__PROBLEM STATEMENT__
Find the lines in the listing below that include the word "agent", and report how many there are, with nothing more.

__PROVIDED ENTRIES__
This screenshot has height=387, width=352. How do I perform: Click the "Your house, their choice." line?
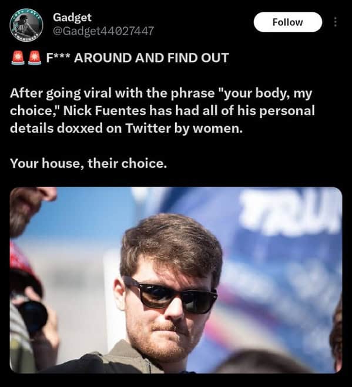[x=88, y=163]
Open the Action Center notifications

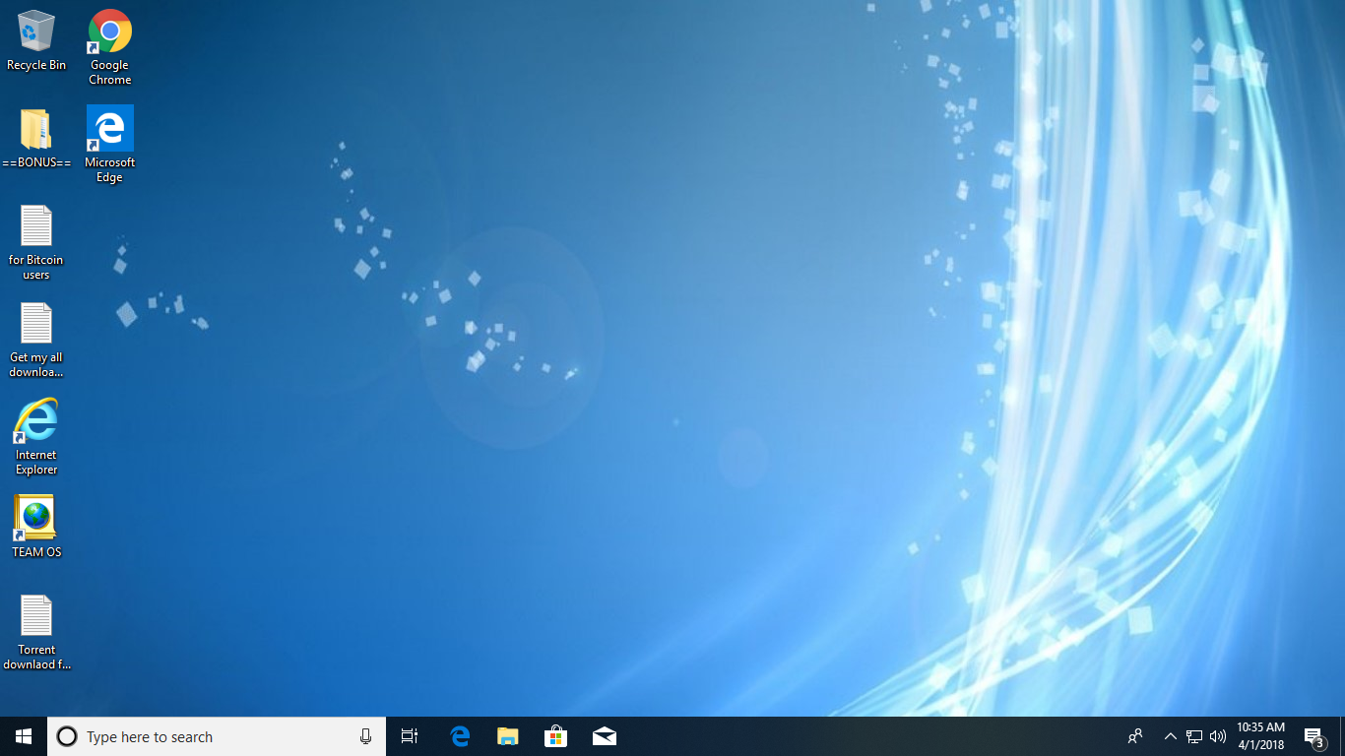(1314, 736)
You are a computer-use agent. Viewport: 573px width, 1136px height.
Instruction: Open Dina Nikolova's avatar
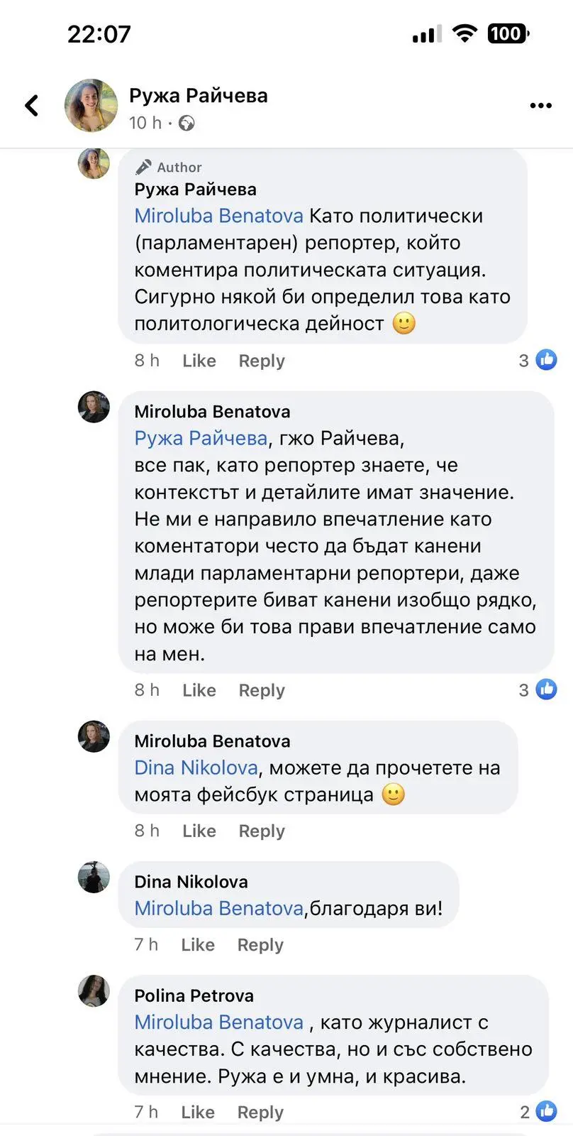tap(94, 878)
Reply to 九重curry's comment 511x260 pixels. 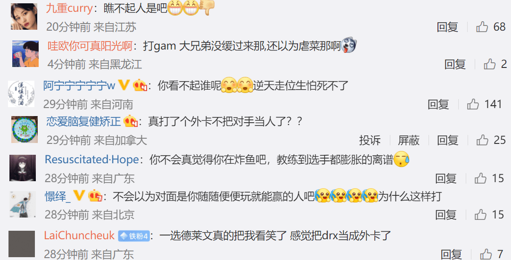pyautogui.click(x=447, y=27)
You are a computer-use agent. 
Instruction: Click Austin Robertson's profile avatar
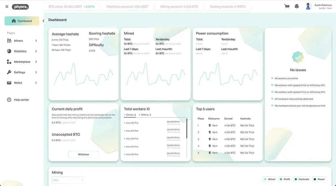pos(309,6)
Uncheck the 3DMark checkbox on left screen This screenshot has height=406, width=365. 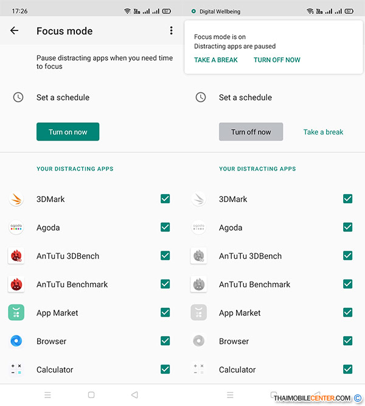click(165, 199)
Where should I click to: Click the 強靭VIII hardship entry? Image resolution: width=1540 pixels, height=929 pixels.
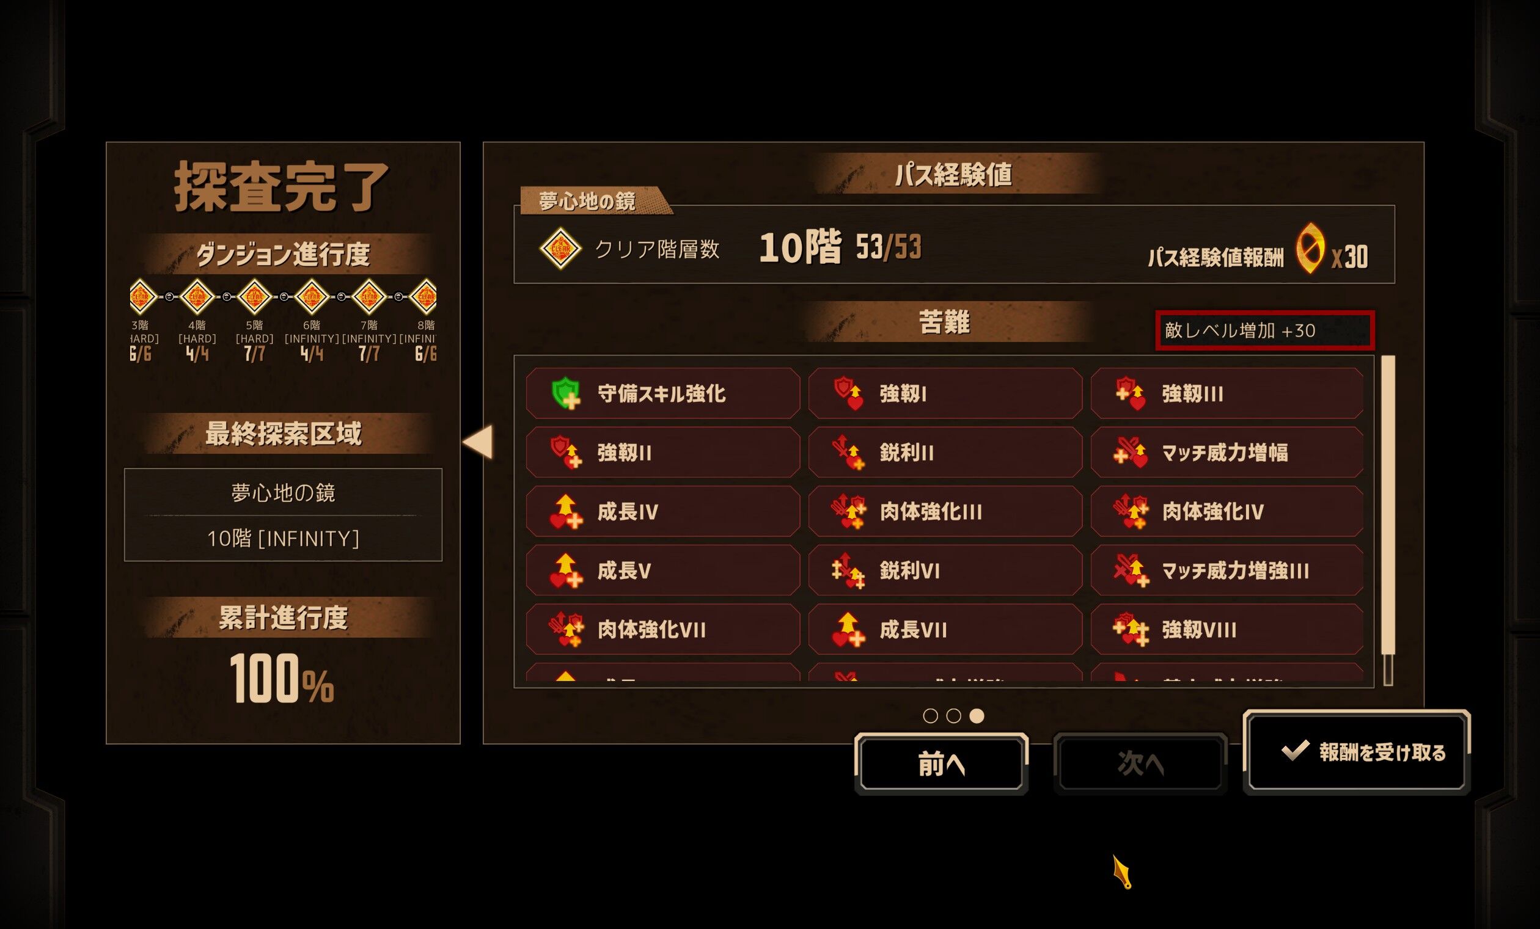tap(1227, 630)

__TASK RESPONSE__
2